-------- Data to process --------

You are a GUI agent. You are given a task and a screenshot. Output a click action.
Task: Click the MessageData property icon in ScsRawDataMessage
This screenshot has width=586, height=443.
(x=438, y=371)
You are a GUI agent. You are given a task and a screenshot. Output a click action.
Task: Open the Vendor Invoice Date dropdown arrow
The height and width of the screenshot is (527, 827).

--------
-------- Data to process --------

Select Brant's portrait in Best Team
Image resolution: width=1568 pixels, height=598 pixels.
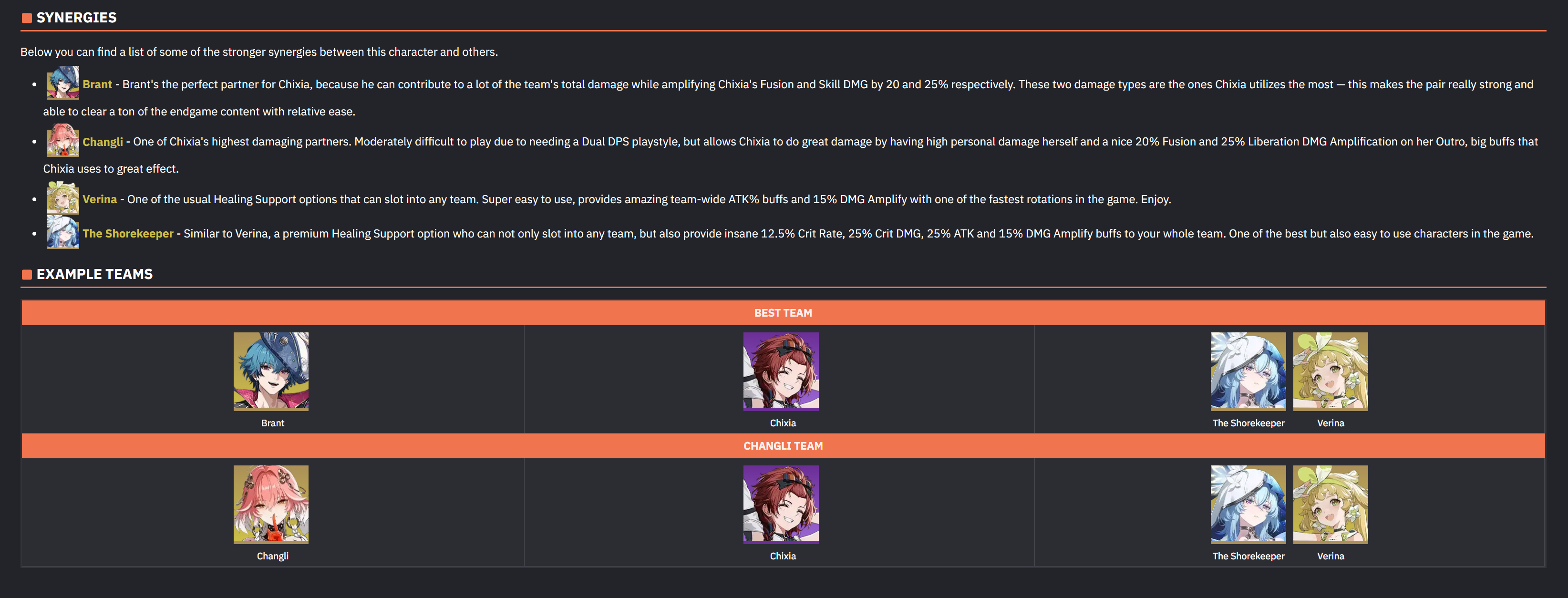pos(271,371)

--------

[Instructions for the task]
In the listing above, find the line with "Task: Open the" and the line with "The height and", then print exactly those two lines and every line between them, and nothing more.

[Reply]
Task: Open the Vendor Invoice Date dropdown arrow
The height and width of the screenshot is (527, 827).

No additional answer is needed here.